I thought I had a family of caterpillars living in my ear. I imagined a mother and father caterpillar, and a couple of kids. I pictured a living room much like our living room, battered wood floors, a braided rag rug, a busted couch and a blue and white checked armchair—except miniature. I didn’t mind the family of caterpillars living in my ear, but I didn’t want to see them going in or coming out. Seeing the caterpillars worried me, but if they just wanted to live in the tiny living room in my ear canal, that would be okay. Bodies were wild places—you might have anything in there. I thought every body was a curio-cabinet. A baby in your belly? Well, okay. I’ll buy that. Alright.

2. We were a big family in a small house, three little kids—my older brother, me, and my little sister—plus Phuc. The summer before I turned five, we moved from Colorado to Indiana, leaving Phuc behind. We thought, until the morning we drove away, that he would come with us. But he’d been declared eighteen by a judge since he didn’t know his own age, had been emancipated by the state, and at the last minute, he decided to get a job in a Chinese restaurant in Denver. He said, “See you later.” He kissed my sister on the top of her head and said, “Good-bye, pooh-pooh-head.” We heard from Phuc for two years and then we never heard from him again. But we were busy being who we were, and then my little brother came along. The years passed, as years do. At thirteen, I was pretty sure my childhood was behind me. My mother was forty-one, her four kids ranging in age from fifteen to five, when she became pregnant again. “I thought it was the change,” she said at our family meeting. “I’m too old to have another baby. Don’t get your hopes up, kids.” My little brother—the five-year-old—stood up from the kitchen table. He put his fists on his hips and fixed my mother with a disgusted look. “Mom,” he said—our father was traveling on business, I guess; he wasn’t at that family meeting—“either you and Dad need to start using condoms or stop having sex.” We all lost it. We melted into laughter. We put our heads down on the table and cried. This was life in our house.

My sister and I got our hopes up. We thought a baby sister would be fabulous, even if it did mean splitting our bedroom three ways until I left for college.
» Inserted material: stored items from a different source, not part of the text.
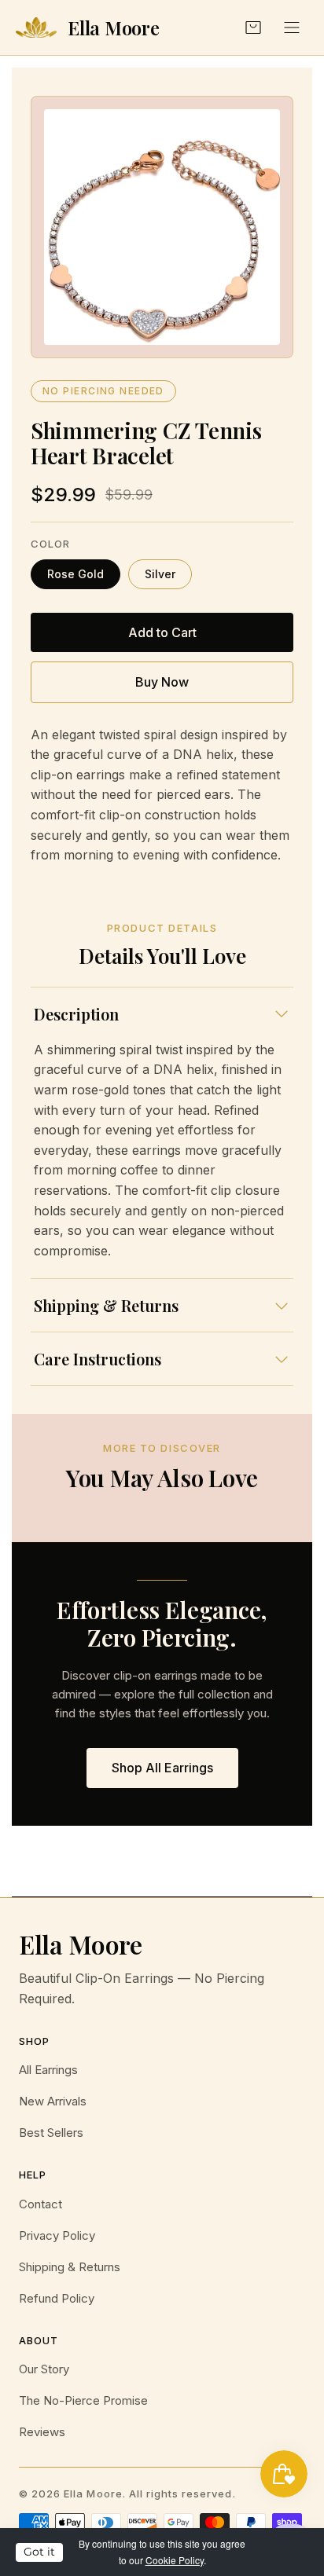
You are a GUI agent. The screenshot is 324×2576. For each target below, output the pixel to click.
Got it (39, 2552)
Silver (160, 574)
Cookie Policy (174, 2560)
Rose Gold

We wanted that baby way more than our mother did. She said, “Oh girls, I’m done having babies. I’m ready to do something else.” We waited and hoped and prayed. I was sure it was a girl, and I wanted to name her Cynthia. Or maybe Kimberly. This was nineteen-ninety-two. My mother lost that baby on the day we were supposed to slaughter chickens. Every fall, the whole family worked together to slaughter, butcher, and put up chickens. We’d keep just a few as laying hens, and then each spring we’d order more through the mail. Did you know you could buy chicks mail-order? The postmaster calls—the chicks going crazy with their chirping in the background—and you have to drive into town to pick up that box. During the slaughter in the fall, the headless birds were tied by their feet to our swing-set to bleed. They flapped and thrashed and the grass would soon be covered in feathers and blood. The rule was this: no one was required to help with the chicken slaughter. But if you didn’t help with the slaughter, you didn’t eat stewed chicken.
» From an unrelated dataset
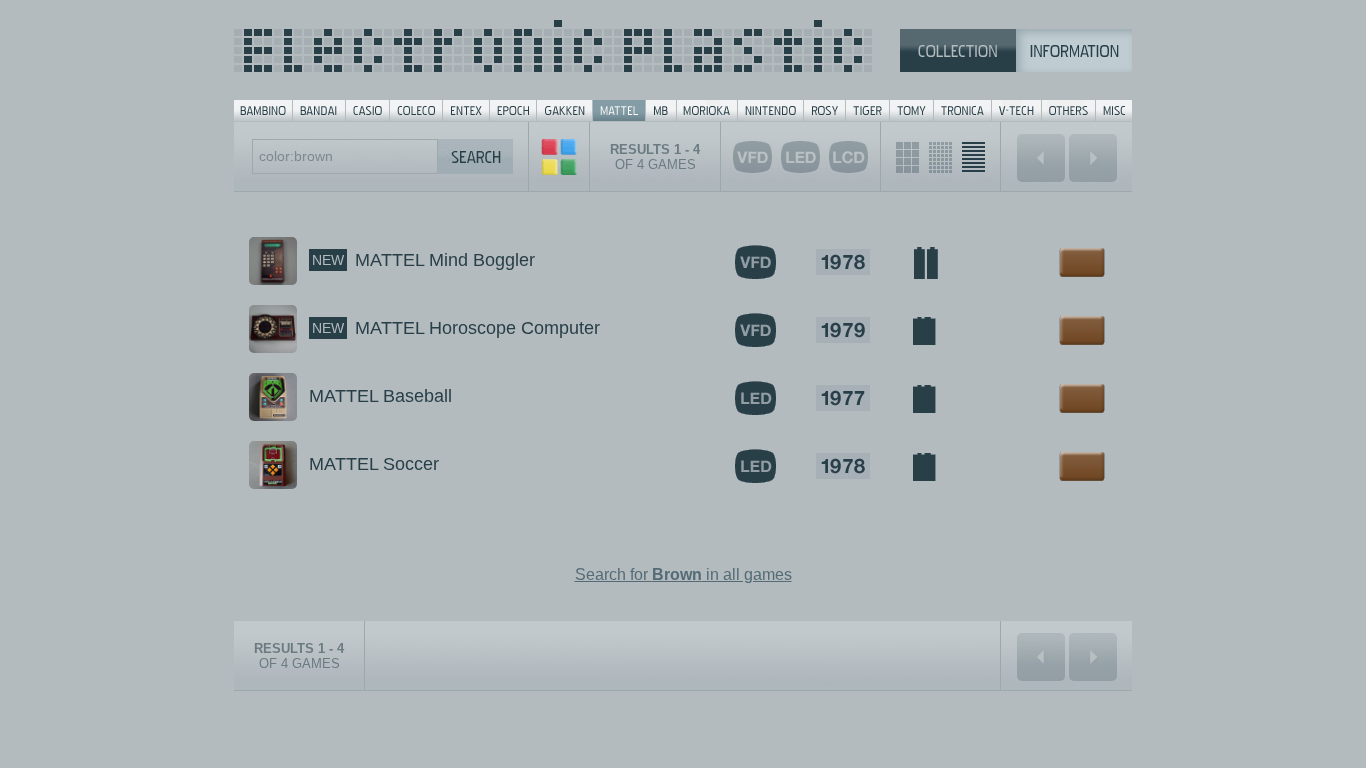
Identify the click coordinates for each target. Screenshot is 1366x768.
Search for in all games (683, 574)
On the morning of the slaughter I found my mother, still in her bathrobe, boiling water to blanch the dead birds. My father and brothers were already at it outside. My mother turned from the stove and said, “I lost the baby this morning. I miscarried. I just bled that baby out.” And then she burst into tears. I cried too, and when my sister woke up, she joined us. We took the water off the stove, and the three of us got back into bed together. We stayed there, just being sad and comforting each other, and no one came to look for us. I remember that as the last fall we slaughtered chickens, although my memory might be suspect.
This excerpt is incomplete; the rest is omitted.